Scuola primaria (2004) a Gando, Burkina Faso via CC BY-SA 3.0 

Terrazzo

Pritzker d'Africa e attivismo

Sara Marzullo

Francis Kéré è il primo architetto africano a ricevere l'ambito premio. Apprezzato il suo stile: una miscela di capacità progettuale, lavoro con la comunità, ingegneria sostenibile, empowerment economico, arte e rappresentazione culturale: in una parola appropriatezza, o forse organicità

Di Francis Kéré si dice che sia un attivista dell’architettura, uno il cui lavoro è talmente all’avanguardia da aver conquistato il prestigioso premio Aga Khan col primo progetto costruito, una scuola nel suo villaggio natale, Gando, in Burkina Faso – un edificio semplice in mattoni di terra cruda, che ospita bambini e ragazzi di uno dei paesi col più basso livello di alfabetizzazione del continente. La scorsa settimana Kéré è stato annunciato come vincitore del Pritzker Prize, forse la massima onorificenza del settore; è il primo architetto africano a riceverla. La giuria ha aperto la propria motivazione con una domanda, “qual è il giusto approccio alla pratica quando si lavora con tutto a sfavore? deve essere modesta e rischiare di soccombere alle avversità?”, per discutere l’ambizione, il sottile confine tra wishful thinking e cambiare le cose. Il resto del discorso parla di consapevolezza, comunità, giustizia sociale e ambientale: a presiedere la votazione è stato Alejandro Aravena, che il premio lo aveva vinto nel 2016, un altro architetto-attivista che ha messo al centro dei suoi progetti gli interessi sociali delle comunità. Non dissimile all’approccio di Kéré, la cui architettura si può descrivere come una miscela di capacità progettuale, lavoro con la comunità, attivismo, ingegneria sostenibile, empowerment economico, arte e rappresentazione culturale: in una parola appropriatezza, o forse organicità.

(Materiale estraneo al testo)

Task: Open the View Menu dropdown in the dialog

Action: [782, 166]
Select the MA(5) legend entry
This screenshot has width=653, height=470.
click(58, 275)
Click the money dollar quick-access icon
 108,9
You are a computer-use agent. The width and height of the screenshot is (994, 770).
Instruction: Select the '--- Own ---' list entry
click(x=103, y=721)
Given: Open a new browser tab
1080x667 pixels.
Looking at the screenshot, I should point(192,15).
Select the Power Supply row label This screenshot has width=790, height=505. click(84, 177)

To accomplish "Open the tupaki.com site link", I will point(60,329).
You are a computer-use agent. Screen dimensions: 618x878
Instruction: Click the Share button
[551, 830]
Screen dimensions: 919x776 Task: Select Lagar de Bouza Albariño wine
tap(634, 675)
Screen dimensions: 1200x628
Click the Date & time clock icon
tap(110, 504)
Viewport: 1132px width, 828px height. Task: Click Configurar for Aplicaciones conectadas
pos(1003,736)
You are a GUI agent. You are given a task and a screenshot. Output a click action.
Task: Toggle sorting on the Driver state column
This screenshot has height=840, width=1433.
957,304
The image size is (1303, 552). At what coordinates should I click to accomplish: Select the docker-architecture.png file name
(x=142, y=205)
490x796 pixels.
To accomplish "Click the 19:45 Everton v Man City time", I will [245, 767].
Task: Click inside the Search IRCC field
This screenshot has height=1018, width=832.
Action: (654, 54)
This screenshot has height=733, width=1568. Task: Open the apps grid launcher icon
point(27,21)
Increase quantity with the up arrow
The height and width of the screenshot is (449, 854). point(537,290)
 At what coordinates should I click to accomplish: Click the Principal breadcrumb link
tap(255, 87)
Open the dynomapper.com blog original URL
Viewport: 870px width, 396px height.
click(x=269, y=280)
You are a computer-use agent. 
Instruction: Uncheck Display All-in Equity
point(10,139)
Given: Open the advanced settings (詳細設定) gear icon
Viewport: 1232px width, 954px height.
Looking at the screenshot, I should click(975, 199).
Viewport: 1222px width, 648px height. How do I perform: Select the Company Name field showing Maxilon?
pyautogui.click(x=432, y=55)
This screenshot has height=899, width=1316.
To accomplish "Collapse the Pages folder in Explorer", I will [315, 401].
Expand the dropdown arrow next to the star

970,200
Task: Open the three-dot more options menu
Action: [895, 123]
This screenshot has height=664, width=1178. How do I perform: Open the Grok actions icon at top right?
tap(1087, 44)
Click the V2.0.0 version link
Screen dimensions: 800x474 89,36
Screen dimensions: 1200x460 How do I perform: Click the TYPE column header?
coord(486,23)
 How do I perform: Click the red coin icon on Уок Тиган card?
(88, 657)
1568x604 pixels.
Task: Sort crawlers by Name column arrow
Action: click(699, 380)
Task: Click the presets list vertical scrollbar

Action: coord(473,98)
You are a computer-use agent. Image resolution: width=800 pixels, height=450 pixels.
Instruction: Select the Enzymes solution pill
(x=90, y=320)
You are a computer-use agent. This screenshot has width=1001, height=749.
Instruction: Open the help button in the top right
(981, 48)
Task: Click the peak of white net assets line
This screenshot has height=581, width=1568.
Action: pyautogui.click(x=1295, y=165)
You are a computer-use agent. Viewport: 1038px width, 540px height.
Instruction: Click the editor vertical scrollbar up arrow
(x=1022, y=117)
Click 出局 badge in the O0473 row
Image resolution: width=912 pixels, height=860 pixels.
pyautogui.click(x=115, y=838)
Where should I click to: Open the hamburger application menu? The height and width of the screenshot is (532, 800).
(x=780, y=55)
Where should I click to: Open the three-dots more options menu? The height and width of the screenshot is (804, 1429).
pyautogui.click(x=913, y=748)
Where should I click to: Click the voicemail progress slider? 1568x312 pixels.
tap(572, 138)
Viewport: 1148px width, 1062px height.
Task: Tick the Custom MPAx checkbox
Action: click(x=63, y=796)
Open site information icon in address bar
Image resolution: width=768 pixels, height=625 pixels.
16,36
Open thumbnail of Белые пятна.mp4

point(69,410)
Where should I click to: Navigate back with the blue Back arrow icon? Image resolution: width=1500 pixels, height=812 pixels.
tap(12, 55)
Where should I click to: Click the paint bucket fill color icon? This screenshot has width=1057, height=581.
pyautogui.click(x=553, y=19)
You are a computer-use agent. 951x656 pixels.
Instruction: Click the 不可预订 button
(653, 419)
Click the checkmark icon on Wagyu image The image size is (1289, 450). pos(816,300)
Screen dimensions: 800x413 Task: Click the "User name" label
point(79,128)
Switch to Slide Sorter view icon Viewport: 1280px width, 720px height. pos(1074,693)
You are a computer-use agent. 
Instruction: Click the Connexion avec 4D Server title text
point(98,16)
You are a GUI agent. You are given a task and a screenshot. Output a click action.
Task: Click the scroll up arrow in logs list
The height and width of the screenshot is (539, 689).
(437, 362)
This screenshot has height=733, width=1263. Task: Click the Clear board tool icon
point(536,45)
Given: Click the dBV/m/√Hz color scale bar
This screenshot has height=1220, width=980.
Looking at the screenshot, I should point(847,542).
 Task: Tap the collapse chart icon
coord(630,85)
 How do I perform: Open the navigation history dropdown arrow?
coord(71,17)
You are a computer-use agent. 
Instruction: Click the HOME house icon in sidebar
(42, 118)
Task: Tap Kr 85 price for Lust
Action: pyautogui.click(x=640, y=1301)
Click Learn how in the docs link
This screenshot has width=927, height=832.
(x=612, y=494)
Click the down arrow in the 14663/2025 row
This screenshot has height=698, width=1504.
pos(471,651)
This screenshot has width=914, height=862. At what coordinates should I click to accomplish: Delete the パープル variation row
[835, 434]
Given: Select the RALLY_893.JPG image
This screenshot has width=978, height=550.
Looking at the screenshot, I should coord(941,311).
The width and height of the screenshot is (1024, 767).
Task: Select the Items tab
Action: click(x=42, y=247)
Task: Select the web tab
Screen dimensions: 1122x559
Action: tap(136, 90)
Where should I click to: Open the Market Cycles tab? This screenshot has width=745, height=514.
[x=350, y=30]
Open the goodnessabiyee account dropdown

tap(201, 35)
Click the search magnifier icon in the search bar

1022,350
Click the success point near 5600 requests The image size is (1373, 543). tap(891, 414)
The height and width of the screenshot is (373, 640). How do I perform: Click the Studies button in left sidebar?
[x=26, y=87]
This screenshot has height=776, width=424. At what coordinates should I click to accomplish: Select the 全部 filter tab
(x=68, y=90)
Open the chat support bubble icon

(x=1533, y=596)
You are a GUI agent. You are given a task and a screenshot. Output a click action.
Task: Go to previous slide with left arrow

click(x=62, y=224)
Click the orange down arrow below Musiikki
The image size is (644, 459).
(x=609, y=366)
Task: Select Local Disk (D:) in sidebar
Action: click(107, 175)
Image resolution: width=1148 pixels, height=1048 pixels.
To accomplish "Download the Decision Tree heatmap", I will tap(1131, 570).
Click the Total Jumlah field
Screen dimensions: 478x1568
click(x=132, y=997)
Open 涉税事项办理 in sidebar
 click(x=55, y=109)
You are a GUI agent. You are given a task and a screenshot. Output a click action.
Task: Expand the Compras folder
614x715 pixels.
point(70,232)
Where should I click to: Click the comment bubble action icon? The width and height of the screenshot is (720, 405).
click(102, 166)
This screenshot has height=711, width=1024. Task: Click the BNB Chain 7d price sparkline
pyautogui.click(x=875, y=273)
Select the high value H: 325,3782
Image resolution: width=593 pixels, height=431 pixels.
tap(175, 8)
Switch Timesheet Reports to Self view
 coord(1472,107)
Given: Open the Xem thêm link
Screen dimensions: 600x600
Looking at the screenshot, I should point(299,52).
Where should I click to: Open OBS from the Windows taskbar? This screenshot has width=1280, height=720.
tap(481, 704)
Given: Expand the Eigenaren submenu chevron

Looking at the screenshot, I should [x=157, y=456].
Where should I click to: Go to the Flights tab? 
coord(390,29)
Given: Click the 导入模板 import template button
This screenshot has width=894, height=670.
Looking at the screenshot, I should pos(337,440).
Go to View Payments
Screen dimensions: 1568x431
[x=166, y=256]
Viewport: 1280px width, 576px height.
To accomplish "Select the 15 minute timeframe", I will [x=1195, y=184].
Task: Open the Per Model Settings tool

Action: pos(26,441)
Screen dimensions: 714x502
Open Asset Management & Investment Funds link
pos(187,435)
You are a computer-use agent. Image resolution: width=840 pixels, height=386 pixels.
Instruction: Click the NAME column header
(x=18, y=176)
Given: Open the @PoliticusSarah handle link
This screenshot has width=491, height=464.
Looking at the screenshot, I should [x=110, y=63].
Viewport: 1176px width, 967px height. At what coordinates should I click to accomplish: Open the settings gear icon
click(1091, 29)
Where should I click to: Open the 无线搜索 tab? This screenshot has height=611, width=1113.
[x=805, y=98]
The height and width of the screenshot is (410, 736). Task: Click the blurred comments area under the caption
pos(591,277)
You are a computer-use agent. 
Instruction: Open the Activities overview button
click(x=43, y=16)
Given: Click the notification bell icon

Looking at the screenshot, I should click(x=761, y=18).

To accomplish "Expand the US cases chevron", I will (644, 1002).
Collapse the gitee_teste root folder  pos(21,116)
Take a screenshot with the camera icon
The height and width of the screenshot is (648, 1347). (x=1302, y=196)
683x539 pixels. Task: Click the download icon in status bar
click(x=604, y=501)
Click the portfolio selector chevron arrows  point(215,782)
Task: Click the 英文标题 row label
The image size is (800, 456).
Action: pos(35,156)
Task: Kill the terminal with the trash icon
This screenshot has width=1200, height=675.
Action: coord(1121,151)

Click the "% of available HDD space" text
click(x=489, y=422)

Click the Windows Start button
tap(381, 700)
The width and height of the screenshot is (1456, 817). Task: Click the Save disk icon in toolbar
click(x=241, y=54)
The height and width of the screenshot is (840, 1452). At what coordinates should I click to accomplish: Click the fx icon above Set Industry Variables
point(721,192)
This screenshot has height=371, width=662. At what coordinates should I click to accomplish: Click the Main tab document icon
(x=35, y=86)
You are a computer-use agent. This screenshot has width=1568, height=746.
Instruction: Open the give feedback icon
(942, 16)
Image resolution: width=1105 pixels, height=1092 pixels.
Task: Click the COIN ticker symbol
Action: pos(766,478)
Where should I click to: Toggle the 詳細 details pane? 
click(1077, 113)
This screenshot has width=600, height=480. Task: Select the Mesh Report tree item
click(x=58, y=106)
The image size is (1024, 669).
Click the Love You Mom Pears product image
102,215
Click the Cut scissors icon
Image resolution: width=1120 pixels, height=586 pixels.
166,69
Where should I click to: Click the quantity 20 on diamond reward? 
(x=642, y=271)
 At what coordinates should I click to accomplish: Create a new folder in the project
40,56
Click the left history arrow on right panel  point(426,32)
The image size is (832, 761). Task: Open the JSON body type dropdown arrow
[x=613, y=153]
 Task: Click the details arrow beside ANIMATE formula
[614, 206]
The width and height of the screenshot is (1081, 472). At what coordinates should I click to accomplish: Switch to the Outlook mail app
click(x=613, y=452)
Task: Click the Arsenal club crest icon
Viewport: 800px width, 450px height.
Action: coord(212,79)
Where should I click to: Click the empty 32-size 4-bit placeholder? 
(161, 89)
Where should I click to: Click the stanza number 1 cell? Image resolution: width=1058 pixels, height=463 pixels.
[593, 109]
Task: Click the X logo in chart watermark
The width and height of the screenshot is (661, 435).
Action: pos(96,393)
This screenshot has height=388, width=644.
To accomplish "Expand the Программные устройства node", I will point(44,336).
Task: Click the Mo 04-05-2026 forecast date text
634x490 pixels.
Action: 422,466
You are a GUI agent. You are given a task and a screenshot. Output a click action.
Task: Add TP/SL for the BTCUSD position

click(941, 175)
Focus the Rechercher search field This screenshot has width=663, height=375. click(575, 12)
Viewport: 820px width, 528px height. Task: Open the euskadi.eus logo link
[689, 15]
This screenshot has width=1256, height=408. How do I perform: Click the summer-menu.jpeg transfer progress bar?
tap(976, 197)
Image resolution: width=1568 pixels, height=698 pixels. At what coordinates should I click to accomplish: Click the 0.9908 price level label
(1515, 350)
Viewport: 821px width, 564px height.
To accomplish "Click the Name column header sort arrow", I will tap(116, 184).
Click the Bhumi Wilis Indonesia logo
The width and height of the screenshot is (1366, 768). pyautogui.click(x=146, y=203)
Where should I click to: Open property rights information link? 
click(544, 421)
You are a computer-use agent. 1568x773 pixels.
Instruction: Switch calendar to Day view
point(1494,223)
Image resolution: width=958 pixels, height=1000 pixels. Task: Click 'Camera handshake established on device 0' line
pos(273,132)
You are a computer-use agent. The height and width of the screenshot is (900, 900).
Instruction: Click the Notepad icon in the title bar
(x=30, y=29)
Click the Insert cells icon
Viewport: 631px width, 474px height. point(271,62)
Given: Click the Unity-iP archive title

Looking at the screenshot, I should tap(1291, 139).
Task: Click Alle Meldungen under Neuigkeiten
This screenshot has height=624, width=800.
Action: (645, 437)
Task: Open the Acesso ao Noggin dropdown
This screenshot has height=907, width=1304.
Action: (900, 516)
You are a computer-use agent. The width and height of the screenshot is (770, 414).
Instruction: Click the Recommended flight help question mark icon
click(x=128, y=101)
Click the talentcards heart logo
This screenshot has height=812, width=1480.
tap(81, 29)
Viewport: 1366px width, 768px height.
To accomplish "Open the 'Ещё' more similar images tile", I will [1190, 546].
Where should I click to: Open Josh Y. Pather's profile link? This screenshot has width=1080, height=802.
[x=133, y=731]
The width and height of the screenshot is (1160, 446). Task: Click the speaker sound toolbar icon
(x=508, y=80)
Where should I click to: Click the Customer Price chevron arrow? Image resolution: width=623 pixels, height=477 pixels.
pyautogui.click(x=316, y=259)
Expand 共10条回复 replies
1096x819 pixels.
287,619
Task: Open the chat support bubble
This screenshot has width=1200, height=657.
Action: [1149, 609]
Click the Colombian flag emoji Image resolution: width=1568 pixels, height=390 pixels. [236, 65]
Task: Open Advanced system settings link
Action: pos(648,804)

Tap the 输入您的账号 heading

E’ questa l’avanguardia, costruire spazi che possano essere usati dalla gente, che abbiano legami con la comunità: che siano campus in panorami desertici o parlamenti che offrono ombra a chi gli passa accanto. Interconnessione è l’altra parola che viene in mente: progettare bene, perché il futuro è incerto e ogni cosa dipende dalle altre. La motivazione aggiungeva anche che Kéré ha trovato un modo brillante di fare architettura, ispirato, che cambia le regole, per rispondere alle domande del presente. Così parlava di lui anche il regista Daniel Schwartz, che nel 2016 aveva girato un ritratto dell’architetto, diciotto minuti che si trovano sul suo sito: “Le persone ora si rivolgono ai designer per affrontare problemi insolubili, dalla povertà al cambiamento climatico”. A quelle domande Kéré pare in grado di rispondere, usando un mix di bassa tecnologia e alto design e collaboratività. Nel film Kéré visita progetti in corso, lavora a progetti per i rifugiati siriani e torna a Gando per vedere cosa succede nella scuola costruita quindici anni prima; in una scena le donne lo invitano a un’assemblea per discutere il futuro del progetto, un oggetto ancora infinito e vivente. Lo studio Kéré si trova in Germania, a Berlino, perché è qui che grazie a una borsa di studio si era trasferito per concludere prima il liceo e poi più tardi l’università; Schwarz in quel ritratto lo definisce an architect between, tra l’occidente e le comunità del suo Burkina Faso, ma anche, oggi è chiaro, nel mezzo di una carriera ancora in piena ascesa.